## EXERCISE DETAILS
In the freelance writing post, how long was the clear paragraph the client finally sent?

## TEXT SEGMENT
I'm freelancing and the quick 10,000 words in a weekend is easy for me. Given a clear outline, it's little more than editing or a re-write. But I'm struggling with one writing job that was supposed to be completed in a month and driven by words that were already composed.
I just watched a movie where father and son are writers with some internal struggles and mental illness [based on a book that I must now read!] At one point the son is permitted to read the father's great masterpiece and the voiceover lets the viewer know the work is incomprehensible. 'the first thirty pages or so were amazing but then it turned to jibberish shit...'
I was in the jibberish shit of the loose outline I have for this freelance job. I would write a couple hundred words and find anything else to do. In the meantime, the client told me how much it was moving him and how much it was helping him. [His therapist agreed.] I didn't understand how my words could be helpful.
I filled in his memories with my own and asked specific questions so I could get a clear understanding of his experience to decipher for him. I removed all the pieces of me and worked again with his broken thoughts and sentence fragments. There were weeks when I didn't hear from him and others when we spoke every day. I was thrown for a loop on several occasions, redirecting the intention and changing the focus as well as the content. The month estimation has now turned into four with a word count little more than 20,000. It's much more than dictation and typing regardless of what anyone may say or think of freelancers.
And then in a rush of passion, I received a clear paragraph of over 2,000 words from this client with articulate sentences reading the most devastating event in his life. It was the crux of his work. It was the reason he was in therapy and more importantly the foundation of his story. Not the story I was typing for him. It was the story of his internal struggle.

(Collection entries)
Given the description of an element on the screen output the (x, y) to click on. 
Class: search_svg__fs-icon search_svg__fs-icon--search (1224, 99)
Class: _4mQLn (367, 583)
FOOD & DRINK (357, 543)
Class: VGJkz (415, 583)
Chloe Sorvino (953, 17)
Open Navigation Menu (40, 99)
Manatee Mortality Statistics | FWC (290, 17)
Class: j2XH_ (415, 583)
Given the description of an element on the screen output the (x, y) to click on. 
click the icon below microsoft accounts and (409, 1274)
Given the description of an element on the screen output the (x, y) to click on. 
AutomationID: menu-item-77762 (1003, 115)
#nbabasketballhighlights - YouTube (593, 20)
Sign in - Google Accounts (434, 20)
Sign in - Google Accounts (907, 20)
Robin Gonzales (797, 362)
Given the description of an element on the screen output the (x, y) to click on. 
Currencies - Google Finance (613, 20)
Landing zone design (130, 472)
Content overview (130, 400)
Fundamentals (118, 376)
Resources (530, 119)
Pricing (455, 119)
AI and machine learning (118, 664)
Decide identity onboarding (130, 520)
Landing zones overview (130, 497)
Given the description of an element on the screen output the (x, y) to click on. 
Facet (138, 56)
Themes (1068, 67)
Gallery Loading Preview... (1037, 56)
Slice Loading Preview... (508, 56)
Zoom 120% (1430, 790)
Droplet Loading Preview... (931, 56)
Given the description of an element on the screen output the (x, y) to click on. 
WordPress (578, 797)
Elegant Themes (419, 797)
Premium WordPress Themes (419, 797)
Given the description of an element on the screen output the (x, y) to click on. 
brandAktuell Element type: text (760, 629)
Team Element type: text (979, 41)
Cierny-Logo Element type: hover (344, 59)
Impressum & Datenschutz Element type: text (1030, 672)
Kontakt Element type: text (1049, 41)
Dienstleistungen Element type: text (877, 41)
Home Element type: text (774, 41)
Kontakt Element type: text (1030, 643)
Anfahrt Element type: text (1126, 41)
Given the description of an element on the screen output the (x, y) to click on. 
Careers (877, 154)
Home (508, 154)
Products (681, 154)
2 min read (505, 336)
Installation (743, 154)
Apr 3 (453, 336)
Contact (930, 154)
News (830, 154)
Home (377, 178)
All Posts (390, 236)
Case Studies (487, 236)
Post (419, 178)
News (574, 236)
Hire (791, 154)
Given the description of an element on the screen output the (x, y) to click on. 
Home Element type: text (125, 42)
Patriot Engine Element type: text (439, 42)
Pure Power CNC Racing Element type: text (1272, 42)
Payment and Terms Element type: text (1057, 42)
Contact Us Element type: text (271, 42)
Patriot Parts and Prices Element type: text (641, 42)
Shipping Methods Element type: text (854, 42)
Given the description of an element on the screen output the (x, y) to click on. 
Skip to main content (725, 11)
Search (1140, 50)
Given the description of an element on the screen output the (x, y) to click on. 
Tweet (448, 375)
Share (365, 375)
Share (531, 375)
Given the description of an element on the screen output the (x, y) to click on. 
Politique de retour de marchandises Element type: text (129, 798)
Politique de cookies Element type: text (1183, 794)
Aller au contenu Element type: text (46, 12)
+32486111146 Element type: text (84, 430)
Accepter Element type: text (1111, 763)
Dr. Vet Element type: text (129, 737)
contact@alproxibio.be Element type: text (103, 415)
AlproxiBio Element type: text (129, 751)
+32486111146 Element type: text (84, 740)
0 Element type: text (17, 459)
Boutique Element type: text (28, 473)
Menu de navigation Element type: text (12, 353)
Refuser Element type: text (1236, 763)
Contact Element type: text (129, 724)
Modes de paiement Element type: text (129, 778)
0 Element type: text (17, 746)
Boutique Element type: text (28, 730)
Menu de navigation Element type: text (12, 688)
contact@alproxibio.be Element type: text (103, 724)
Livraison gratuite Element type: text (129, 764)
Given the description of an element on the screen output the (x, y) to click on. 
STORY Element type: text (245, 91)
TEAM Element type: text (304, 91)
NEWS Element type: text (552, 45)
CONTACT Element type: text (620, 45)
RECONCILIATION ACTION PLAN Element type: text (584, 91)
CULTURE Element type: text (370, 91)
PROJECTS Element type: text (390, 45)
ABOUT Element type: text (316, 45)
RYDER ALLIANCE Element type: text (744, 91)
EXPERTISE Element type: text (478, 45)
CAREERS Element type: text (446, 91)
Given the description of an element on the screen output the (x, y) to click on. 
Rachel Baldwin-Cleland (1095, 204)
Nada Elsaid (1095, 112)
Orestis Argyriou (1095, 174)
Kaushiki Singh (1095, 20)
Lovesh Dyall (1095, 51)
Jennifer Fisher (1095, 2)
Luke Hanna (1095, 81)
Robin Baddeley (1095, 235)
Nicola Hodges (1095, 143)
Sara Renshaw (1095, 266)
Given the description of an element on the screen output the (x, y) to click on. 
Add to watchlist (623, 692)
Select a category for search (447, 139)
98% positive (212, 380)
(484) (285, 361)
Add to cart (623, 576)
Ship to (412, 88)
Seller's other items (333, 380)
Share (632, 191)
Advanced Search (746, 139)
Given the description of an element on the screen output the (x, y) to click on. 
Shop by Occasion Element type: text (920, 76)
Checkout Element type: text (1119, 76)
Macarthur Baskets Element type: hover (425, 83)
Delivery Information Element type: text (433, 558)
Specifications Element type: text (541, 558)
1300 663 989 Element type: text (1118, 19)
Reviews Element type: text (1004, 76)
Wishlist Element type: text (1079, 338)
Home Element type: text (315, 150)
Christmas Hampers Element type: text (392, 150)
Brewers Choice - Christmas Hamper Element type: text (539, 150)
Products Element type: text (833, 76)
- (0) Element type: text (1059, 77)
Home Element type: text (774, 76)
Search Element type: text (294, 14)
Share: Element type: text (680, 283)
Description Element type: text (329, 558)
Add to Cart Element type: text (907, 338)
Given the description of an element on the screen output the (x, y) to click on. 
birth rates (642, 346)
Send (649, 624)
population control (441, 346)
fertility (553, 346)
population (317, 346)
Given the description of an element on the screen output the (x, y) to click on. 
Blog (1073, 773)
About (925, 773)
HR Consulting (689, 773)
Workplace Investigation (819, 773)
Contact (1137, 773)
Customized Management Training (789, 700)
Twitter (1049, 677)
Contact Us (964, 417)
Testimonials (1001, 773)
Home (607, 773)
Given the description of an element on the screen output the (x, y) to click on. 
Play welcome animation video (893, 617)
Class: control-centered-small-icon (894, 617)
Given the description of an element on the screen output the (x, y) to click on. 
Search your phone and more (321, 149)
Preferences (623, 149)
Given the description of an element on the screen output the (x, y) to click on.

## SOLVED PROBLEM
Over 2,000 words.